Pixel coordinate grounding data:
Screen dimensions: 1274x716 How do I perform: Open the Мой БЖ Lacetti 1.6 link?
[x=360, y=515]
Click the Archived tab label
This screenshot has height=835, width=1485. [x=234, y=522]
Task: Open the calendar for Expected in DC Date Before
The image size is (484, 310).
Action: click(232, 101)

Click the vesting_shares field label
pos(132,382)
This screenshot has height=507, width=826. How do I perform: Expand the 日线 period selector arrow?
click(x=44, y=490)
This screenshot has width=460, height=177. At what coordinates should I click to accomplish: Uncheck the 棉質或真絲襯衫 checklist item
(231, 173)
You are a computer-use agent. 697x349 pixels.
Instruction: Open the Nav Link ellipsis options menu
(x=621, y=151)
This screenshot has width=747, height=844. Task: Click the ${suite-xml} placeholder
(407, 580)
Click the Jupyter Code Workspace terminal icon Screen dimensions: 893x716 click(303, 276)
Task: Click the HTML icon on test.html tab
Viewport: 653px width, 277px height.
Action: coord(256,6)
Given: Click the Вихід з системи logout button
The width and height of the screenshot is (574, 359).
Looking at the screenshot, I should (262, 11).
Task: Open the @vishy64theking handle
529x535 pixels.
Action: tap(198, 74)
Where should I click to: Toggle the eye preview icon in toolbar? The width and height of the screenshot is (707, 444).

■ What is expected ■
The required result is an exact repeat of the records above from the line containing "Task: Open the @vishy64theking handle" to their final line.

■ Answer below ■
Task: Open the @vishy64theking handle
529x535 pixels.
Action: tap(198, 74)
Where should I click to: Toggle the eye preview icon in toolbar? The width and height of the screenshot is (707, 444).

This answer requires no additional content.